魏沅點點頭,“告訴夫人,晚上我會去看她。”
朔風聞言,就有些遲疑起來,“可是爺,您都已經三天沒有合眼了,您不如休息一天,明兒再去看夫人”
魏沅揉了揉酸疼的眉心,卻是堅定地拒絕了朔風的建議。
那丫頭若是不讓人傳話,他還能麻痹自己暫時不要去,可那丫頭這樣一催,他就徹底按捺不住了。
“此事就這樣定了,晚上你們注意一點,避開那些眼線。
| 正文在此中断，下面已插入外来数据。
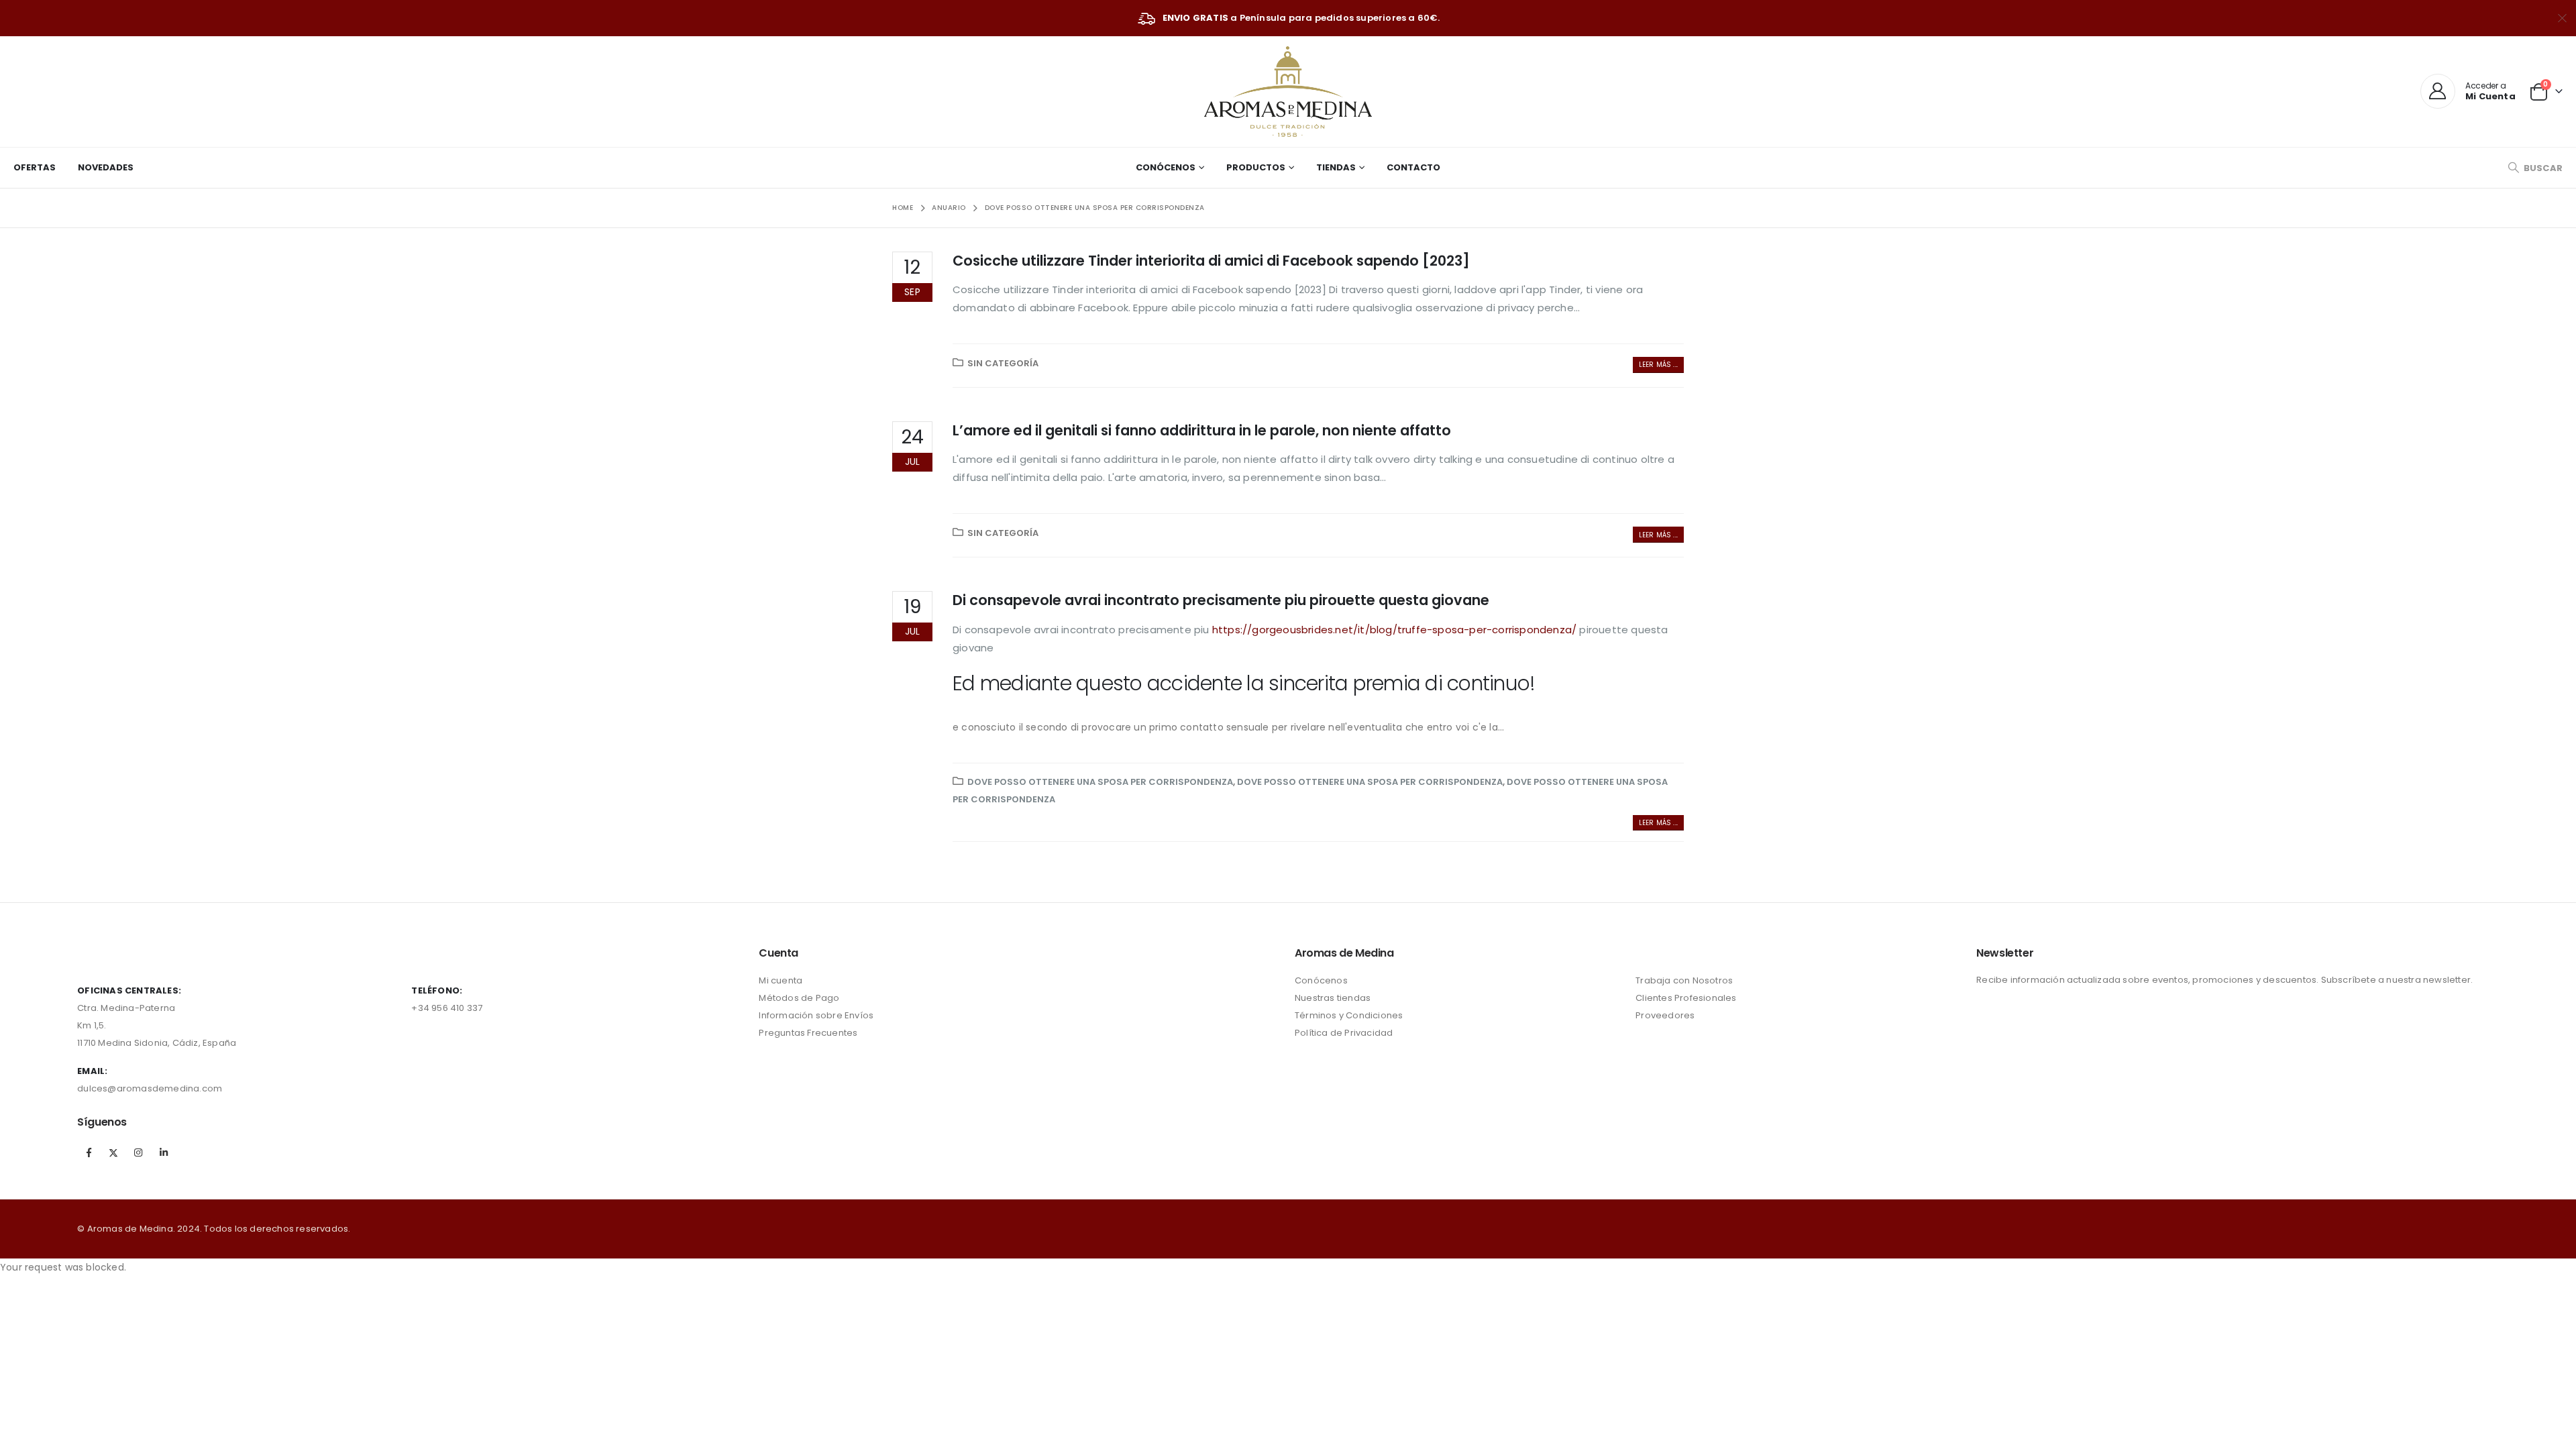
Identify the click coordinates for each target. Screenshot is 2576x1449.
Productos (1255, 167)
”
朔風聞言,只好點頭。
等到入夜,天幕已經完全漆黑,京城里萬家燈火照亮了城池上方,哨塔上響起鼓聲,這會兒正是晚市時分,京城里的百姓都紛紛的上街走動,逛夜市淘小吃。
魏沅到了那小院兒的時候,四周卻是出奇的安靜,只有屋內有一盞燈火亮著,他本想敲門,卻心念一起,飛身直接越過墻頭,想試試自己給媳婦兒的幾個暗衛盡興沒有。
誰知道剛飛上墻頭,就意識到了不對,墻頭上擺著一堆的石子兒,瞧著就是河灘上那種很不起眼的石子兒,卻按照一種有些詭異的形狀排著。
魏沅暗叫一聲不好,果然就進退不能了。
難道這里還有什么懂得奇門遁甲的高人,在此布下了保護的奇陣
蘇珍珍聽見外面聲響的時候,并沒有立刻出去,今晚她給大伙兒都放了假,讓大家都出去放松放松去了,家里就只有她一個人,蘇風華和蘇岑原本也不愿意去的,卻被她的威逼利誘弄得沒有辦法,只好也出門了。
蘇珍珍絲毫不擔心有人趁虛而入,畢竟童鶴生教給她的那些奇門遁甲,只怕這世上也沒有幾個人知道,否則童鶴生也沒有臉說是什么絕世孤本了。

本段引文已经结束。